Collected data entries
* * *
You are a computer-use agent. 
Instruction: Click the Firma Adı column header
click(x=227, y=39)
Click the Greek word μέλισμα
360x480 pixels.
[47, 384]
* * *
Work item. Your answer must be an exact transcription of all the data above.

Task response.
You are a computer-use agent. 
Instruction: Click the Firma Adı column header
click(x=227, y=39)
Click the Greek word μέλισμα
360x480 pixels.
[47, 384]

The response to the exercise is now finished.